The single-stranded DNA from the phagemid particles was prepared as before (2). As shown in Figure 1A, similar to the phagemid particles prepared by rescuing pEGFP-amp with M13KO7 helper phage, phagemid particles made by LMP cells mainly contained pEGFP-amp phagemid. Almost no helper phage genome was detected. Therefore, LMP cells also can selectively package phagemids, which contains the wild-type F1 origin.

Figure 1. Analysis of phages and phagemid particles. (Click to enlarge)

To examine the level of EGF displayed, Western blot analysis was conducted mainly following the previous protocol (2). Approximately 10¹⁰ phages were loaded per lane on a 15% polyacrylamide gel. Blocking was performed with 2% skim milk powder in phosphate-buffered saline (PBS) for 2 h at room temperature. Immunostaining was done with the mouse monoclonal antibody (MAb) anti-m13 pIII (New England BioLabs) recognizing the C terminus of pIII coat protein of M13KO7 and peroxidaseconjugated goat anti-mouse immunoglobulin G (IgG) (H + L) (KangChen, Shanghai, China), visualized with a SuperSignal® West Pico kit (Pierce Biotechnologies, Rockford, IL, USA). As shown in Figure 1B, no degraded pIIICT was detected, suggesting that all the pIIICT displayed EGF. To further demonstrate that EGF was displayed, rabbit polyclonal antibody against human EGF (Santa Cruz Biotechnology, Santa Cruz, CA, USA) and peroxidase-conjugated goat antirabbit IgG (H + L) (KangChen) were used in Western blot analysis. Results shown in Figure 1C indicated that the EGF was displayed in the pIIICT. Taken together, all the pIIICT displayed EGF.
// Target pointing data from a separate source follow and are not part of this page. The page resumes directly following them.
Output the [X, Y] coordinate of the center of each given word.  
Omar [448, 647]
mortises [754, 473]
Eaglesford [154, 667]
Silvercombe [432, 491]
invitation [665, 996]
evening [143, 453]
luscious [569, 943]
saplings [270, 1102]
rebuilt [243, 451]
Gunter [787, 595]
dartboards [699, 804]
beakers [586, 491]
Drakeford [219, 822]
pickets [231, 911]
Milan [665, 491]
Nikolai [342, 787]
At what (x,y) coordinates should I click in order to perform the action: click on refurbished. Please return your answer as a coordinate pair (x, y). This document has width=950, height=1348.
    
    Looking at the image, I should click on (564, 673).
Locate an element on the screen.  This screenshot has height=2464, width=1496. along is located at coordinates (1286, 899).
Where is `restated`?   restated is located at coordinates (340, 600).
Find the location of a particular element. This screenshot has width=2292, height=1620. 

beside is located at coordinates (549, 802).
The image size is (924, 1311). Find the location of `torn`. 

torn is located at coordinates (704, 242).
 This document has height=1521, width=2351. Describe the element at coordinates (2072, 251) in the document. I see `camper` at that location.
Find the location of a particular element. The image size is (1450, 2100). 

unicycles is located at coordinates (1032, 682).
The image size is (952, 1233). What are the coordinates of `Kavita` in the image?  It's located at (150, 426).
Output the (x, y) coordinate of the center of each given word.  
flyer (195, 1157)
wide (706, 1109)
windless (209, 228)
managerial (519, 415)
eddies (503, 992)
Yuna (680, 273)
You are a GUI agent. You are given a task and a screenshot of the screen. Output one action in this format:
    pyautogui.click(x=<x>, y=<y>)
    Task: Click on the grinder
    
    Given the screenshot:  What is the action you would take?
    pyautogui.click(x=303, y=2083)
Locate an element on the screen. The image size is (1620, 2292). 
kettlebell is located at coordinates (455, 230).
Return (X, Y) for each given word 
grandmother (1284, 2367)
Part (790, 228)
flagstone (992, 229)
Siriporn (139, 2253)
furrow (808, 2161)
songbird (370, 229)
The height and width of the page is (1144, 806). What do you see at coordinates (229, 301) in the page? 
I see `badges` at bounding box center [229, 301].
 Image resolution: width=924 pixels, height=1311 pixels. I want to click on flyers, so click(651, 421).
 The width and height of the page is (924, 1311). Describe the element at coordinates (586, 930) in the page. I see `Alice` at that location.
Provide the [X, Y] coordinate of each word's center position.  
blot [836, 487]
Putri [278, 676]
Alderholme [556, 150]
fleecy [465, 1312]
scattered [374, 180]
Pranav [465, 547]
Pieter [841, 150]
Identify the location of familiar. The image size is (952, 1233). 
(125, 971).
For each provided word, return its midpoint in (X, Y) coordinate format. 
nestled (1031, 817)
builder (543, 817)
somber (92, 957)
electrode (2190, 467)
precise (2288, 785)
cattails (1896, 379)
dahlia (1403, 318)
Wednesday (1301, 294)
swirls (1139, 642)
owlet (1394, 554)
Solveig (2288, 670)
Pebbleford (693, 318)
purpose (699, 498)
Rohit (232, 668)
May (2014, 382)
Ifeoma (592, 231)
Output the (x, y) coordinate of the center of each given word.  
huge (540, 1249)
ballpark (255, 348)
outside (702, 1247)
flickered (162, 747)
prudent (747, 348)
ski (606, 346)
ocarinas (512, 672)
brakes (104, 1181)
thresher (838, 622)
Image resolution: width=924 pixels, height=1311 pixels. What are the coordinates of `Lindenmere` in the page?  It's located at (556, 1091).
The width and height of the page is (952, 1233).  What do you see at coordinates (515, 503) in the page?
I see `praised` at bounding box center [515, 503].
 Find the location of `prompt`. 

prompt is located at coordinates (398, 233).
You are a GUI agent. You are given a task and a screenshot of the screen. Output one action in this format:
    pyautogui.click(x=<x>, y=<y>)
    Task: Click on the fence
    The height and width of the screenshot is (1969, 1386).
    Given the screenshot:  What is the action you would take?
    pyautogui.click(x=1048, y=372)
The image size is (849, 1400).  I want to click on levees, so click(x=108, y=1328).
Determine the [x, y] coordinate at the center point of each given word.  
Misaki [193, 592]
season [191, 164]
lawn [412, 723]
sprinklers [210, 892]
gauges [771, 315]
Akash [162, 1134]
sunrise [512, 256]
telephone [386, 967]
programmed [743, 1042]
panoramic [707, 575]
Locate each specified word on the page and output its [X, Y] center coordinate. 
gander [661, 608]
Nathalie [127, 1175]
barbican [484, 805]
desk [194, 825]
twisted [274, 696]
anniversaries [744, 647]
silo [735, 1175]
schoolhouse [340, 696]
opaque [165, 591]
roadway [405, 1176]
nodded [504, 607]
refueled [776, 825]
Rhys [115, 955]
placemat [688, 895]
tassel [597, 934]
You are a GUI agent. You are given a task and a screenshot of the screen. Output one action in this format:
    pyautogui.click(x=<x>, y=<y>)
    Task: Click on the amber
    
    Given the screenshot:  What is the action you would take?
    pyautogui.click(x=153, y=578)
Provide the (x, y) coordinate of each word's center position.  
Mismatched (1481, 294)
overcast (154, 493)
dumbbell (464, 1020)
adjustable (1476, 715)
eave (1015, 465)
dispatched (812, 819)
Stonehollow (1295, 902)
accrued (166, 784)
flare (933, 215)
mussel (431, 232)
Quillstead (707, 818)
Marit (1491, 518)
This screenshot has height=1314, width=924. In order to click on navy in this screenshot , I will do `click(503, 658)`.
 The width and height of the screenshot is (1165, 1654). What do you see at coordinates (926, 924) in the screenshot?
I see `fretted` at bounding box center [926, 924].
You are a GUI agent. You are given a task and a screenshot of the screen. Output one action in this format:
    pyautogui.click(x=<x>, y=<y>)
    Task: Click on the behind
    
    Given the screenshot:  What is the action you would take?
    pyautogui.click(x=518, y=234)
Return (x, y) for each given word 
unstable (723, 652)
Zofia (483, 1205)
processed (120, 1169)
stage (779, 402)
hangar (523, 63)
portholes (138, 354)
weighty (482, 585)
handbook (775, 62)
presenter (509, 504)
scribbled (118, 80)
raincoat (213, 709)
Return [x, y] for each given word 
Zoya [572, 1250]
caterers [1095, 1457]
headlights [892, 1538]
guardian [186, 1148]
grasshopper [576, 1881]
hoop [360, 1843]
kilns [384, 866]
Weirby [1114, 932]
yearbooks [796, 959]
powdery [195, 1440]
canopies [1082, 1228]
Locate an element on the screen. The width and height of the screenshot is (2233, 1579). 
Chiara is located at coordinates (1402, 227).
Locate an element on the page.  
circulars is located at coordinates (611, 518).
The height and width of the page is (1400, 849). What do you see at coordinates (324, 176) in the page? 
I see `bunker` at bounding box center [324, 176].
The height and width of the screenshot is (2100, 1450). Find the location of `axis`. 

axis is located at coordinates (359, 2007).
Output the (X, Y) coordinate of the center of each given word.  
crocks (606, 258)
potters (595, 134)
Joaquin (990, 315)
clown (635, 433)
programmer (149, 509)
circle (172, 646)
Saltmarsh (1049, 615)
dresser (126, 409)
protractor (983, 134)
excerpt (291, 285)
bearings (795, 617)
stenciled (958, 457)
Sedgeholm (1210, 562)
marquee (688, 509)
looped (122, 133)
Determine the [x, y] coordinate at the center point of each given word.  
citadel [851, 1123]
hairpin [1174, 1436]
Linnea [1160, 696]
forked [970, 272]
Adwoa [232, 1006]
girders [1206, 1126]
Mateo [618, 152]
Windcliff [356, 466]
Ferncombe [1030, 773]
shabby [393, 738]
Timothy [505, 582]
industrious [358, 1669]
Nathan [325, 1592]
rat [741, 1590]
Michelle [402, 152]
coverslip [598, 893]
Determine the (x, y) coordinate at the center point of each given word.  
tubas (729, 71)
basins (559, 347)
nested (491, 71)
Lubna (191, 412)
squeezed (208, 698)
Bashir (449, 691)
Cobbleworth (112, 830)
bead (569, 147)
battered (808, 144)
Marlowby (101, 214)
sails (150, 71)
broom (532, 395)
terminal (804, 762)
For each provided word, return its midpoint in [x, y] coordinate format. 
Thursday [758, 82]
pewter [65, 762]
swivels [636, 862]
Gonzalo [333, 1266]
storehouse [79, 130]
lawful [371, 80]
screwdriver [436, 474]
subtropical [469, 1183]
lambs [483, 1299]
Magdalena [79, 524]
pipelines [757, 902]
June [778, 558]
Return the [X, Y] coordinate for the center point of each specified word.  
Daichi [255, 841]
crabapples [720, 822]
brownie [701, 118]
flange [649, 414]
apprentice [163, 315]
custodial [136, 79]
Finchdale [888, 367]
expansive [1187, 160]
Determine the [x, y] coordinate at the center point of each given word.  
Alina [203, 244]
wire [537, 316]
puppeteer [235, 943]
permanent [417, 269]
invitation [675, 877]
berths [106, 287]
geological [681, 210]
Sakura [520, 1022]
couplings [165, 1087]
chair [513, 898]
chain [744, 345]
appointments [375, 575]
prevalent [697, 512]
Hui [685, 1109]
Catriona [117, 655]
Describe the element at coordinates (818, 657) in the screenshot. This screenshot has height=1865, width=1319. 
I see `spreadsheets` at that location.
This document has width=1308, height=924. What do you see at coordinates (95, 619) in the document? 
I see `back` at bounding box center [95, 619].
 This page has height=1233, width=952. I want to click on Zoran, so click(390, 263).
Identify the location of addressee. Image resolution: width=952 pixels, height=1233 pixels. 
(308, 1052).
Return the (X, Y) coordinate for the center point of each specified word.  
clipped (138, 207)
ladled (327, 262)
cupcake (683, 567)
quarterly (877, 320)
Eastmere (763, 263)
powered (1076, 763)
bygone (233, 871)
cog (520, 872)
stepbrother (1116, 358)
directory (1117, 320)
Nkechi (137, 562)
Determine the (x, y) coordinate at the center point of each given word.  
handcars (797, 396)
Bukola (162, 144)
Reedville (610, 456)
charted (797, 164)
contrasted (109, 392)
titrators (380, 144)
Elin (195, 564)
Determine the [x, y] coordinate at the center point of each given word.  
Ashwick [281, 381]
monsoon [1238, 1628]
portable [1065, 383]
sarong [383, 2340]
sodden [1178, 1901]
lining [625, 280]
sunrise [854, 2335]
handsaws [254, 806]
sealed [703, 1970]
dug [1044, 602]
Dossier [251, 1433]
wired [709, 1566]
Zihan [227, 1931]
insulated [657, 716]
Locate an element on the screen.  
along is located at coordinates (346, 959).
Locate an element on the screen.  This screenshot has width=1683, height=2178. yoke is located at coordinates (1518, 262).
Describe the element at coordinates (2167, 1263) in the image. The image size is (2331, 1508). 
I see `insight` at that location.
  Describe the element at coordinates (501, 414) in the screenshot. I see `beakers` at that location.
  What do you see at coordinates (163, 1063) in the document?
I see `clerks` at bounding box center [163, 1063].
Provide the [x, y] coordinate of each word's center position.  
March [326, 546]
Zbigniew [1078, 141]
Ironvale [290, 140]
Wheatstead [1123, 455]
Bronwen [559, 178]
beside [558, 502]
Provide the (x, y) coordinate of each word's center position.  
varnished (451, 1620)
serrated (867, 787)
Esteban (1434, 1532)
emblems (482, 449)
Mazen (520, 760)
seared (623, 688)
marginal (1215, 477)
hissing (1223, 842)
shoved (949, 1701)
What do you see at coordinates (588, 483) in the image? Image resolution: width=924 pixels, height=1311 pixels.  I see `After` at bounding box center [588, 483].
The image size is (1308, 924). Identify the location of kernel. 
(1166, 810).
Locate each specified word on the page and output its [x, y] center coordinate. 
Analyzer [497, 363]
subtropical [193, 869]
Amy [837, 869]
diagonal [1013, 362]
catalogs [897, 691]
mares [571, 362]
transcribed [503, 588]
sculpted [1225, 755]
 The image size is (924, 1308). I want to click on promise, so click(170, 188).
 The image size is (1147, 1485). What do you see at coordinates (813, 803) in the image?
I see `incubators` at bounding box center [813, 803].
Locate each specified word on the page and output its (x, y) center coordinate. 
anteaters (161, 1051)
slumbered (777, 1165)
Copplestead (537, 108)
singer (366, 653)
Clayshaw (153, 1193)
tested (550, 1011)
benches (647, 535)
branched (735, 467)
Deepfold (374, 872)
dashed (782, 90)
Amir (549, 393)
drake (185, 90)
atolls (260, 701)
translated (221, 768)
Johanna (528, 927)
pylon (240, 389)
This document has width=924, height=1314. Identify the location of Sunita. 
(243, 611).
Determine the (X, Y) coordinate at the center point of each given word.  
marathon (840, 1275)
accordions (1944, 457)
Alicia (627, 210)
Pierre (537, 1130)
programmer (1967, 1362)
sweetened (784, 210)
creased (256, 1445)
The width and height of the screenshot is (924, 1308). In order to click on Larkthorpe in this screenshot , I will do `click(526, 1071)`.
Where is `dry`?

PC-3 cells (2000 cells/well) were plated in a 24-well plate for 24 h before transduction. Phages were then added into the medium at 10¹¹ pfu/mL. Substantial GFP expression was observed in about 10% of the cells (Figure 2).

Figure 2. In vitro transfection of pEGFP-amp/LMP cells phagemid particles in PC-3 prostate cancer cell line. (Click to enlarge)

From data presented above, we concluded that the present method can be utilized very conveniently to prepare phagemid particles with a high level of ligand display. It is well-known that the inefficiency of replication of singlestranded genome carried by the phagebased vectors leads to low expression in mammalian cells. Therefore, some strategies have been applied to overcome this problem. One of them is using the inverted terminal repeat (ITR) of adeno-associated virus (AAV) to enhance the replication of the singlestranded genome. AAV/phage hybrid vectors have been used in in vivo for cancer gene therapy and molecular imaging (6). Using the LMP cells, we have packaged phagemid carrying ITR of AAV efficiently. The smaller size of phagemid particles produced by this method may improve the gene transfer in vivo. However, further studies need to be performed.